Representatividade negra


Deise Nunes, a primeira Miss Brasil negra. Foto: Samuel Maciel / CP Memória

Nascida em Porto Alegre, em 30 de março de 1968, a modelo, manequim, apresentadora e empresária de moda brasileira Deise Nunes Ferst nasceu na Santa Casa de Misericórdia de Porto Alegre e cresceu com sua mãe, Ana Maria Nunes, na casa da família onde esta trabalhava, no bairro de Petrópolis, Porto Alegre. Sua mãe, que lavava roupa para fora com o intuito de multiplicar seu orçamento, criou e educou a futura rainha da beleza com o essencial, mas dentro de muita dignidade, para que esta pudesse galgar níveis sociais maiores do que ela mesma havia conseguido como empregada doméstica. Deise foi a quarta representante do Rio Grande do Sul e a primeira negra do Brasil a ser coroada Miss Brasil, no concurso de 1986. Atualmente é empresária na área de moda, ministrando cursos em sua Escola de Modelos na Capital.

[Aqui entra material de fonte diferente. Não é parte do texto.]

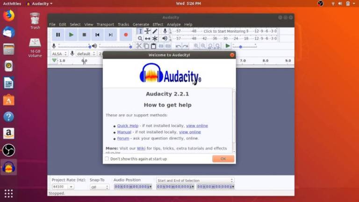
Task: Click the Cut scissors icon
Action: point(139,46)
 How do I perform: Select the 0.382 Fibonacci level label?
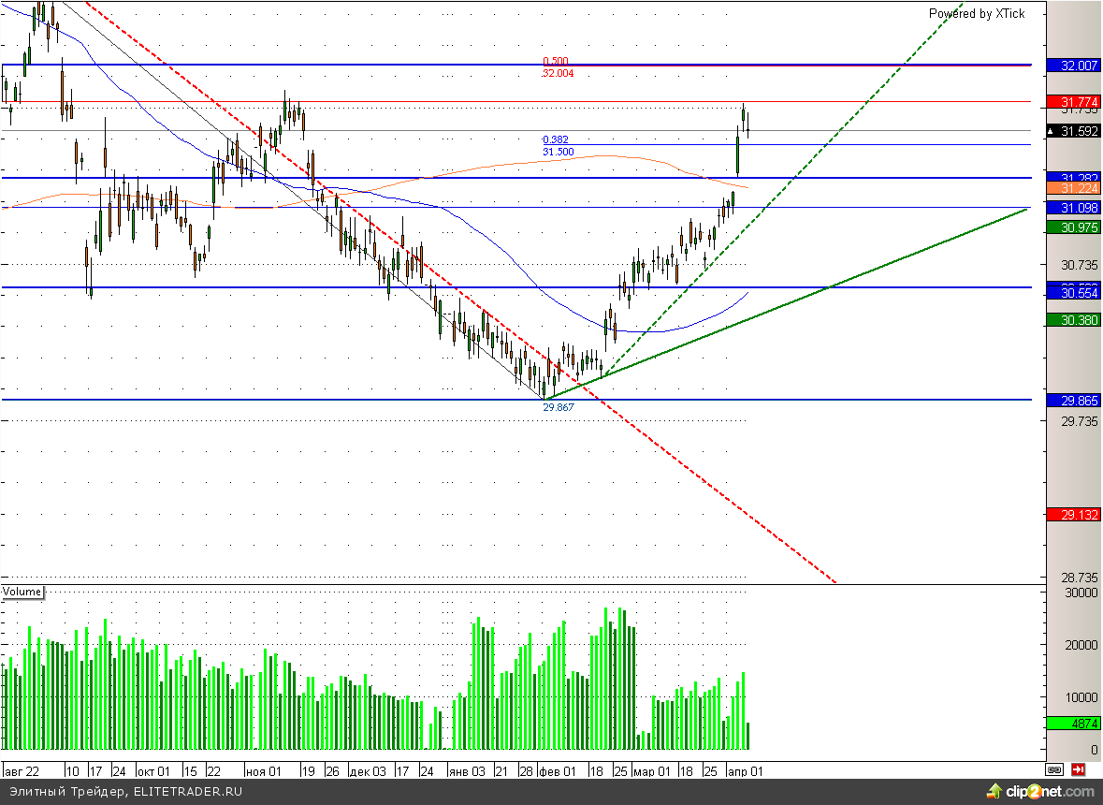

Em estatura, ela até pode ser considerada baixinha, com seus 1,45 metro. Mas Daiane Garcia dos Santos, nascida em 1983, é uma gigante do esporte mundial. Além de ser a primeira ginasta brasileira - entre homens e mulheres - a conquistar uma medalha em uma edição de campeonato mundial, ela também foi a primeira atleta negra do mundo a conquistar uma medalha de ouro. Ela integrou a primeira equipe completa de ginástica artística a competir pelo Brasil em uma edição das Olimpíadas, em Atenas, em 2004. Daiane dos Santos criou dois movimentos que levam seu nome, o duplo twist carpado (conhecido como Dos Santos I) e o duplo twist esticado (conhecido como Dos Santos II). Ao som de “Brasileirinho”, de Waldir Azevedo, emocionou brasileiros e estrangeiros, mesmo sem levar a medalha na Grécia. Como muitas outras que não couberam nesta matéria, levou o nome de Porto Alegre para longe.